_Task statement_
The required output is all lines below that contain the word "Select".
[[ Provided information, beginning ]]
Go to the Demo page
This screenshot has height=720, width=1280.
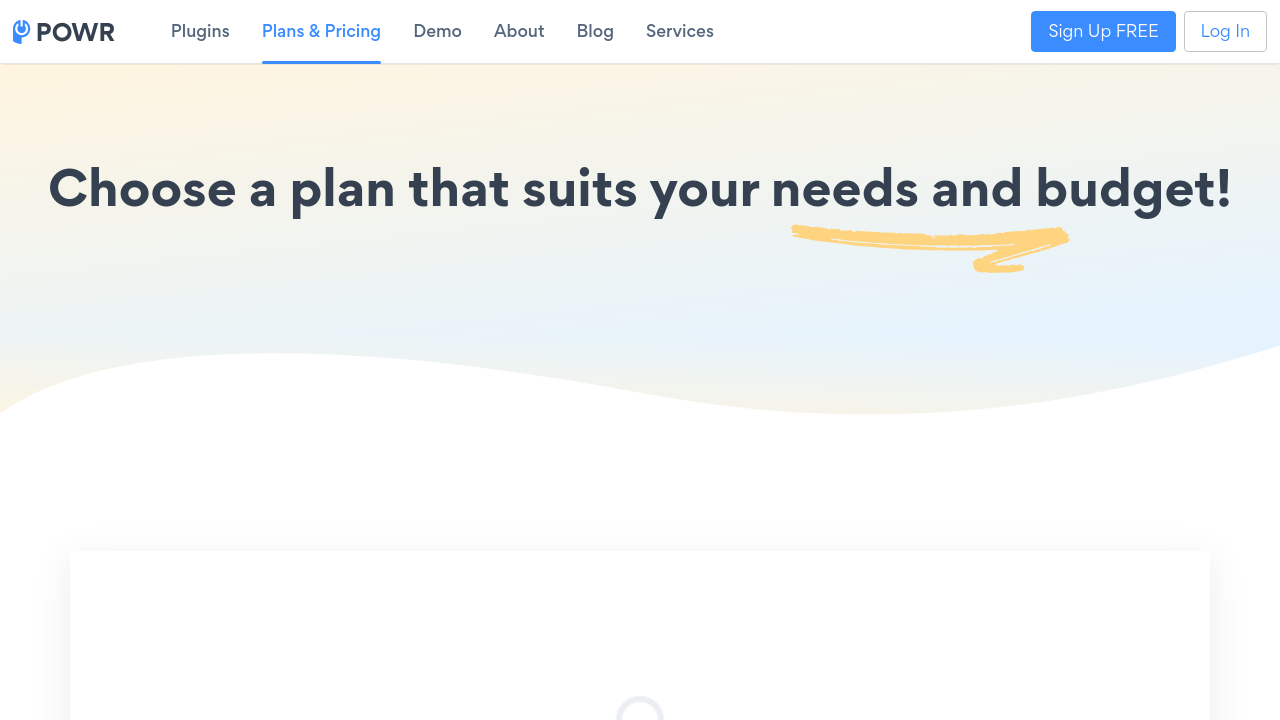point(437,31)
[[ Provided information, end ]]
[[ Provided information, beginning ]]
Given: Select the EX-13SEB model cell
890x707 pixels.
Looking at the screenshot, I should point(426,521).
[[ Provided information, end ]]
[[ Provided information, beginning ]]
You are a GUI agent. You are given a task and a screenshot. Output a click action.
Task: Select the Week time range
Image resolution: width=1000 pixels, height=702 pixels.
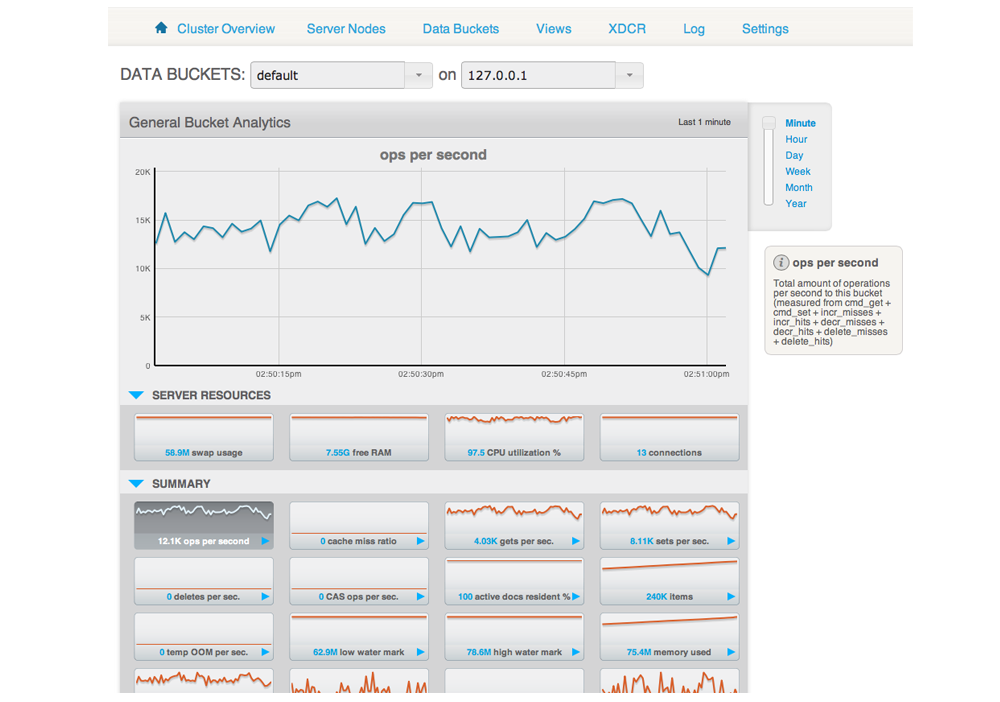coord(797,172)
[[ Provided information, end ]]
_Result below_
Given: Select the EX-13SEB model cell
Task: Select the Week time range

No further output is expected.